The Best Sitcoms From the 80s to Today That We're Still Watching
From laugh tracks to mockumentaries, the evolution of the modern sitcom
The sitcom is a staple of modern entertainment and fandom. Whether you love or hate the format, it’s undeniable that sitcoms are foundational to popular culture. In case you missed it, we took a look at the history of the sitcom from the 1950s through the 1970s. Here we’ll dive right into the newer eras of the sitcom, starting with the 1980s through today.
1980s: Working parents and diverse families
In the 1980s, the sitcom was focused on modern American families that were changing in a dynamic era. The premise of the mega-hit Full House was built on the idea of many parents to help with the rearing of children: When dad Danny Tanner’s wife is killed by a drunk driver, he enlists his brother-in-law and best friend to move in and help out with parenting his three daughters while he maintains his job as a TV host. This new kind of family dynamic upended the idea of the 50s and 60s era sitcom, where Dad goes to work while Mom stays home to keep the house and raise children (though The Wonder Years showcased that kind of nostalgia).
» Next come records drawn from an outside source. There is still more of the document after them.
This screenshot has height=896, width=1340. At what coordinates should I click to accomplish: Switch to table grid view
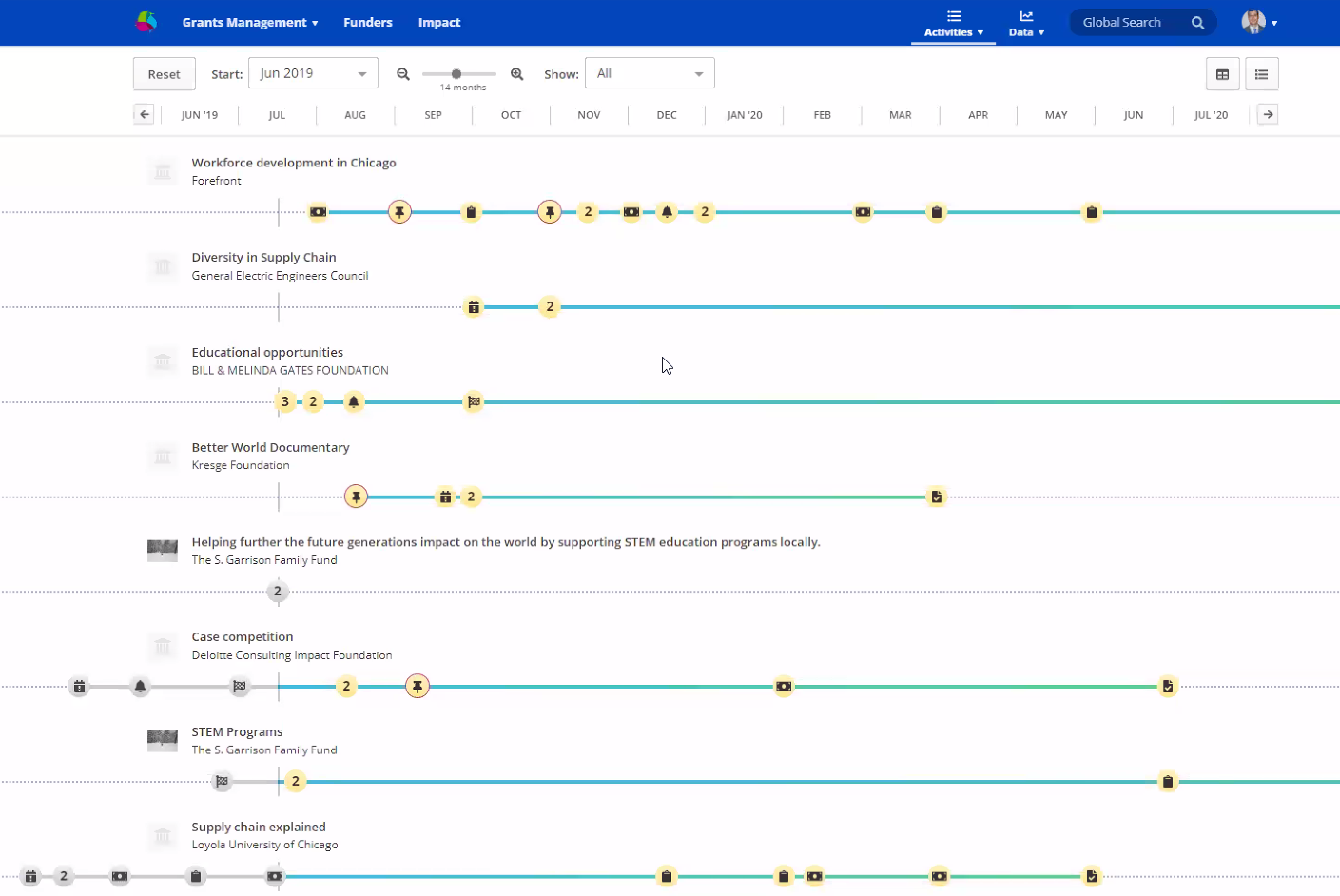tap(1222, 74)
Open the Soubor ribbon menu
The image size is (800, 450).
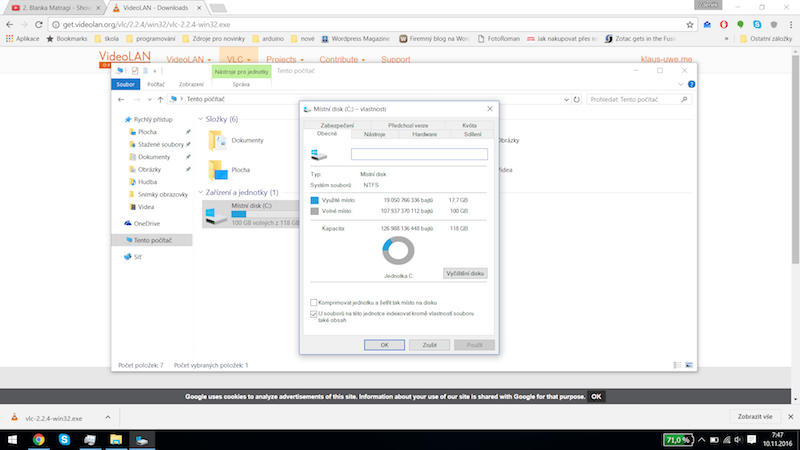point(126,85)
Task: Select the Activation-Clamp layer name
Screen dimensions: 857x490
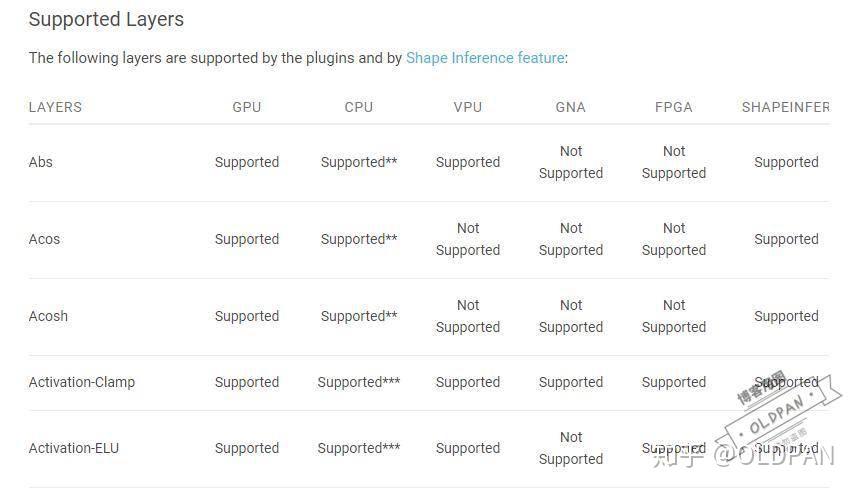Action: tap(82, 382)
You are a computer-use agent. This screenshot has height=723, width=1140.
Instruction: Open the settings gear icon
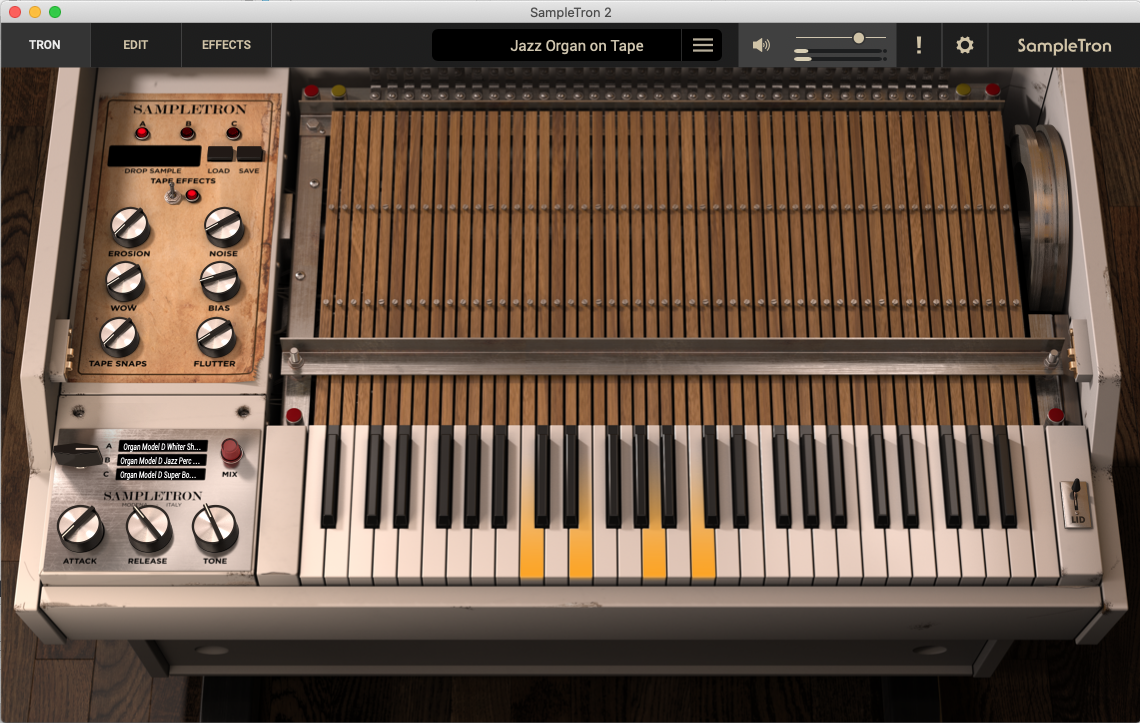tap(965, 44)
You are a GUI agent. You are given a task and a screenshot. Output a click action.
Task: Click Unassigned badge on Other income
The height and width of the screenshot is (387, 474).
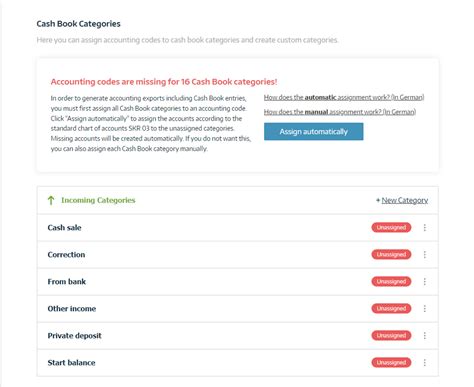click(x=391, y=309)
Who’s The Boss? celebrated the typical gender role reversal: working mom Angela Bower (Judith Light) needs a live-in housekeeper to help with her home and look after her son, so she hires Tony Micelli (Tony Danza) to move in with his daughter and do just that. As the title of the show implies, however, they knew they were doing something quite unconventional: showing a man who cooks, cleans, and parents (as the hired help, no less) while the woman of the house works as a high-powered executive with long office hours.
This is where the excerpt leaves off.